++++ Data

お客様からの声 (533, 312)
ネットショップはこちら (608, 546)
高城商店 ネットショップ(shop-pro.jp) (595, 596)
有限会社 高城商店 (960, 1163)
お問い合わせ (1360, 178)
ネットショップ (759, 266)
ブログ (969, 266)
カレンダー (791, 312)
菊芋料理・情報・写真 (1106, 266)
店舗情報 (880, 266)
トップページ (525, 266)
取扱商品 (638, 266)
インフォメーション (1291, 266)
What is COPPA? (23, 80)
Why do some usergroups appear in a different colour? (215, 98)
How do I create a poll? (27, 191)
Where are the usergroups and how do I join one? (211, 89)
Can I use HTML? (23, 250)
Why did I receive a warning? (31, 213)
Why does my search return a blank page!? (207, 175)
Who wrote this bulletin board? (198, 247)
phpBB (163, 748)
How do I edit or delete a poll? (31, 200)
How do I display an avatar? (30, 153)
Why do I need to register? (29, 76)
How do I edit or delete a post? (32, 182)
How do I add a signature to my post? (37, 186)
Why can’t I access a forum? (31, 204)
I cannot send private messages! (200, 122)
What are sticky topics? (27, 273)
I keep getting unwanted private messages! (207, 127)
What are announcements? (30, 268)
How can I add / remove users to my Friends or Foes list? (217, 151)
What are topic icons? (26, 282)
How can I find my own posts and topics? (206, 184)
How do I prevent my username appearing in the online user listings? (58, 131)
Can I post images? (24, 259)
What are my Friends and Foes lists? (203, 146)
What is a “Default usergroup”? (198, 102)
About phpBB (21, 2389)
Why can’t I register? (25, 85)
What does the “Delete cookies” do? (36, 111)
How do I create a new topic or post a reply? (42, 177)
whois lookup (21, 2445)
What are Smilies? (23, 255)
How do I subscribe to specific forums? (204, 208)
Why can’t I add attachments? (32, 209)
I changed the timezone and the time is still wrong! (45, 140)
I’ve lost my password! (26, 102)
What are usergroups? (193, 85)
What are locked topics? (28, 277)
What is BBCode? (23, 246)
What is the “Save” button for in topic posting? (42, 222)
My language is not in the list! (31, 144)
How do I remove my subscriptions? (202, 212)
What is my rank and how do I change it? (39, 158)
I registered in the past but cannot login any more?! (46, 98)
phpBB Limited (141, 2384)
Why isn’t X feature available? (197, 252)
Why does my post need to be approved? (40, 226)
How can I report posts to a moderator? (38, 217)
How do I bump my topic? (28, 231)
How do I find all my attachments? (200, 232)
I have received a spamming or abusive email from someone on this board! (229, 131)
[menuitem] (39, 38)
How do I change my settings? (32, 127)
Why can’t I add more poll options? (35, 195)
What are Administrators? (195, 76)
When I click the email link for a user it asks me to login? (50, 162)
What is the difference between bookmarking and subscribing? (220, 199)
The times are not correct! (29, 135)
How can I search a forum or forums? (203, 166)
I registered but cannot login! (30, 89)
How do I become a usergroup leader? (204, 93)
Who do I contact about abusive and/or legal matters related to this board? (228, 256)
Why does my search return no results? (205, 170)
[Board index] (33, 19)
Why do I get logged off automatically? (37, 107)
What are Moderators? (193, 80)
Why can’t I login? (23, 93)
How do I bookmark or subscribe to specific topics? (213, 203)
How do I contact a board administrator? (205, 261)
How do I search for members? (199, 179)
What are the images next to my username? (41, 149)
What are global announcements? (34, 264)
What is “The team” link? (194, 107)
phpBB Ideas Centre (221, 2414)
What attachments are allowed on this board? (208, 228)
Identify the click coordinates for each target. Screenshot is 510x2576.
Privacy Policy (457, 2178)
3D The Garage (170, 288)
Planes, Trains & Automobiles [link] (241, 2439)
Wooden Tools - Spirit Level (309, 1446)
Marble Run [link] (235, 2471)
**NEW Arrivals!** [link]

++++++++

- _Requirement_
Without any change, write the listing out again.

- _Task solution_
お客様からの声 (533, 312)
ネットショップはこちら (608, 546)
高城商店 ネットショップ(shop-pro.jp) (595, 596)
有限会社 高城商店 (960, 1163)
お問い合わせ (1360, 178)
ネットショップ (759, 266)
ブログ (969, 266)
カレンダー (791, 312)
菊芋料理・情報・写真 (1106, 266)
店舗情報 (880, 266)
トップページ (525, 266)
取扱商品 (638, 266)
インフォメーション (1291, 266)
What is COPPA? (23, 80)
Why do some usergroups appear in a different colour? (215, 98)
How do I create a poll? (27, 191)
Where are the usergroups and how do I join one? (211, 89)
Can I use HTML? (23, 250)
Why did I receive a warning? (31, 213)
Why does my search return a blank page!? (207, 175)
Who wrote this bulletin board? (198, 247)
phpBB (163, 748)
How do I edit or delete a poll? (31, 200)
How do I display an avatar? (30, 153)
Why do I need to register? (29, 76)
How do I edit or delete a post? (32, 182)
How do I add a signature to my post? (37, 186)
Why can’t I access a forum? (31, 204)
I cannot send private messages! (200, 122)
What are sticky topics? (27, 273)
I keep getting unwanted private messages! (207, 127)
What are announcements? (30, 268)
How can I add / remove users to my Friends or Foes list? (217, 151)
What are topic icons? (26, 282)
How can I find my own posts and topics? (206, 184)
How do I prevent my username appearing in the online user listings? (58, 131)
Can I post images? (24, 259)
What are my Friends and Foes lists? (203, 146)
What is a “Default usergroup”? (198, 102)
About phpBB (21, 2389)
Why can’t I register? (25, 85)
What does the “Delete cookies” do? (36, 111)
How do I create a new topic or post a reply? (42, 177)
whois lookup (21, 2445)
What are Smilies? (23, 255)
How do I subscribe to specific forums? (204, 208)
Why can’t I add attachments? (32, 209)
I changed the timezone and the time is still wrong! (45, 140)
I’ve lost my password! (26, 102)
What are usergroups? (193, 85)
What are locked topics? (28, 277)
What is BBCode? (23, 246)
What is the “Save” button for in topic posting? (42, 222)
My language is not in the list! (31, 144)
How do I remove my subscriptions? (202, 212)
What is my rank and how do I change it? (39, 158)
I registered in the past but cannot login any more?! (46, 98)
phpBB Limited (141, 2384)
Why isn’t X feature available? (197, 252)
Why does my post need to be approved? (40, 226)
How can I report posts to a moderator? (38, 217)
How do I bump my topic? (28, 231)
How do I find all my attachments? (200, 232)
I have received a spamming or abusive email from someone on this board! (229, 131)
[menuitem] (39, 38)
How do I change my settings? (32, 127)
Why can’t I add more poll options? (35, 195)
What are Administrators? (195, 76)
When I click the email link for a user it asks me to login? (50, 162)
What is the difference between bookmarking and subscribing? (220, 199)
The times are not correct! (29, 135)
How can I search a forum or forums? (203, 166)
I registered but cannot login! (30, 89)
How do I become a usergroup leader? (204, 93)
Who do I contact about abusive and/or legal matters related to this board? (228, 256)
Why does my search return no results? (205, 170)
[Board index] (33, 19)
Why do I get logged off automatically? (37, 107)
What are Moderators? (193, 80)
Why can’t I login? (23, 93)
How do I bookmark or subscribe to specific topics? (213, 203)
How do I contact a board administrator? (205, 261)
How do I search for members? (199, 179)
What are the images next to my username? (41, 149)
What are global announcements? (34, 264)
What is “The team” link? (194, 107)
phpBB Ideas Centre (221, 2414)
What attachments are allowed on this board? (208, 228)
Identify the click coordinates for each target. Screenshot is 510x2576.
Privacy Policy (457, 2178)
3D The Garage (170, 288)
Planes, Trains & Automobiles [link] (241, 2439)
Wooden Tools - Spirit Level (309, 1446)
Marble Run [link] (235, 2471)
**NEW Arrivals!** [link]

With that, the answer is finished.